Mental Health Overview
At least 25% of the Our City, Our Home (OCOH) Fund must be appropriated for behavioral health services targeted to people experiencing homelessness. According to the OCOH Fund ordinance, this includes the purchase and operational costs of treatment beds, outreach services, case management, and behavioral health treatment programs for people experiencing homelessness. Many of these services continue to follow clients once they are placed into a housing program. City departments have established an array of programs aligned to the eligible categories of services included in the ordinance.
Though the OCOH Fund ordinance uses the term Mental Health to describe this service area, the City uses the term behavioral health to encompass an array of mental health and substance use treatment and support services.
During Fiscal Year 2023-2024 (FY24):
- The City expended $74.2 million within the Mental Health service area. This represents a 22% increase from the prior year and demonstrates further implementation of funded programs since FY23.
- Due to new availability of client data from the SFFD’s assertive outreach programs and broader implementation of DPH’s services, Mental Health programs reached 18,383 clients in FY24 (112% increase from FY23).
- Expenditures supported 331 total treatment beds for Mental Health programs with 36 new units added in FY24.
The Department of Public Health (DPH), the San Francisco Fire Department (SFFD), and the Adult Probation Department (APD) delivered the programs included in the OCOH Fund Mental Health service area.
FY24 Implementation Updates
Treatment Beds
- The OCOH Fund supported 331 total residential care and treatment beds in FY24, a 12% increase over the number of beds supported by the OCOH Fund in FY23.
- APD launched 28 justice-involved treatment beds at HER House, a therapeutic residence for justice-involved women.
- DPH added 28 new substance-use treatment beds in the residential step-down (or “recovery housing”) program on Treasure Island. Since FY23, DPH added a total of 70 new beds in this category.
- DPH wound down a pilot project for out-of-county rehabilitative residential care facility (board & care) services, leading to a reduction of 17 beds.
- 2,320 total clients received care through a behavioral health treatment bed program in FY24, a 12% increase from FY23.

-------------------------

* Exercise
Echo the mental health overview above word for word, from start to finish. The items come from a separate source.

Collected data:
-------------------------

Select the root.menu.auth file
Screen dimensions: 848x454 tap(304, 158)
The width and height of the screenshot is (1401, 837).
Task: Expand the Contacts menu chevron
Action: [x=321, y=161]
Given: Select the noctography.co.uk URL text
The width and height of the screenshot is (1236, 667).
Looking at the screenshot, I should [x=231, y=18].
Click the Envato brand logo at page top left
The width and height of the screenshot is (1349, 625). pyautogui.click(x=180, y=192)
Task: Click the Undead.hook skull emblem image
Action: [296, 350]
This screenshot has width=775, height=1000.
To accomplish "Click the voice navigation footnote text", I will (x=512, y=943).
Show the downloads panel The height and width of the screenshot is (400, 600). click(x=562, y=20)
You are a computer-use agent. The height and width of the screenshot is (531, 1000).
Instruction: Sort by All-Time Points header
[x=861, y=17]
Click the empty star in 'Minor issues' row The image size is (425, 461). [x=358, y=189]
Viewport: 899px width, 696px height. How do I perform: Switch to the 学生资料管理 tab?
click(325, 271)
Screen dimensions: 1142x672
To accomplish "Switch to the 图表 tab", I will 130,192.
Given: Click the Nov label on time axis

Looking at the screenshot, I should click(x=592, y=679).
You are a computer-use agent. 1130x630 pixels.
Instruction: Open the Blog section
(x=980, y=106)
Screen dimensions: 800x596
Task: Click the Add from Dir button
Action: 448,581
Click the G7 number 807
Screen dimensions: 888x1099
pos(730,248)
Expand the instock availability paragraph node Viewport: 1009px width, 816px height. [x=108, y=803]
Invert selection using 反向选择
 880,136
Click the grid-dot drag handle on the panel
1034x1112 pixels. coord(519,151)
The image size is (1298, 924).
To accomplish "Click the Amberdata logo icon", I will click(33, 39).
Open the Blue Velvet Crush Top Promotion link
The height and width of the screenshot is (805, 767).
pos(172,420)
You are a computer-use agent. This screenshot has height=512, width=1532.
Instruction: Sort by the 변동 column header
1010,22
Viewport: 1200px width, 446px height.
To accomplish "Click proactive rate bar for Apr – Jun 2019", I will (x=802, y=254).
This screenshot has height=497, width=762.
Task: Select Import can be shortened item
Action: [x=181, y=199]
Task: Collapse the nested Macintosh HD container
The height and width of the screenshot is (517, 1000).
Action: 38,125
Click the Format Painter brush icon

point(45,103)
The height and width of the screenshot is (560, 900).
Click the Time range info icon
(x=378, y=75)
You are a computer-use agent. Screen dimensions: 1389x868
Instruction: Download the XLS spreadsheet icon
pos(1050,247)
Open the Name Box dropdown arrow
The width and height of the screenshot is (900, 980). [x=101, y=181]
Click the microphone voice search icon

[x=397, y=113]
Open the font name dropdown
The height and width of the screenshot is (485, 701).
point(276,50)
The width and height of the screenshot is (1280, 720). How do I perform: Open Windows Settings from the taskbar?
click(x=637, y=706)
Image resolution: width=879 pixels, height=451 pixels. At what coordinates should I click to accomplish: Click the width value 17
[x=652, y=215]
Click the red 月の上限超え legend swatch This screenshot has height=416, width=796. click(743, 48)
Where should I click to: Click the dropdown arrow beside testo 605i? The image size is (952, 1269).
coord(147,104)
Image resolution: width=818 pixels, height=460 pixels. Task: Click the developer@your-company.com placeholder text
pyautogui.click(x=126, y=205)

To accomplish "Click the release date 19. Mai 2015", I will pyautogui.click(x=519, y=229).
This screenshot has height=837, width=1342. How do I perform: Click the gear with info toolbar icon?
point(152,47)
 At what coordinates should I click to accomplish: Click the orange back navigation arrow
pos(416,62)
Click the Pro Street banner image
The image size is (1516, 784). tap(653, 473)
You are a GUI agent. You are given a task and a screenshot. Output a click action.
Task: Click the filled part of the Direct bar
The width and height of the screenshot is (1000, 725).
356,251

-------------------------

* Solution
Mental Health Overview
At least 25% of the Our City, Our Home (OCOH) Fund must be appropriated for behavioral health services targeted to people experiencing homelessness. According to the OCOH Fund ordinance, this includes the purchase and operational costs of treatment beds, outreach services, case management, and behavioral health treatment programs for people experiencing homelessness. Many of these services continue to follow clients once they are placed into a housing program. City departments have established an array of programs aligned to the eligible categories of services included in the ordinance.
Though the OCOH Fund ordinance uses the term Mental Health to describe this service area, the City uses the term behavioral health to encompass an array of mental health and substance use treatment and support services.
During Fiscal Year 2023-2024 (FY24):
- The City expended $74.2 million within the Mental Health service area. This represents a 22% increase from the prior year and demonstrates further implementation of funded programs since FY23.
- Due to new availability of client data from the SFFD’s assertive outreach programs and broader implementation of DPH’s services, Mental Health programs reached 18,383 clients in FY24 (112% increase from FY23).
- Expenditures supported 331 total treatment beds for Mental Health programs with 36 new units added in FY24.
The Department of Public Health (DPH), the San Francisco Fire Department (SFFD), and the Adult Probation Department (APD) delivered the programs included in the OCOH Fund Mental Health service area.
FY24 Implementation Updates
Treatment Beds
- The OCOH Fund supported 331 total residential care and treatment beds in FY24, a 12% increase over the number of beds supported by the OCOH Fund in FY23.
- APD launched 28 justice-involved treatment beds at HER House, a therapeutic residence for justice-involved women.
- DPH added 28 new substance-use treatment beds in the residential step-down (or “recovery housing”) program on Treasure Island. Since FY23, DPH added a total of 70 new beds in this category.
- DPH wound down a pilot project for out-of-county rehabilitative residential care facility (board & care) services, leading to a reduction of 17 beds.
- 2,320 total clients received care through a behavioral health treatment bed program in FY24, a 12% increase from FY23.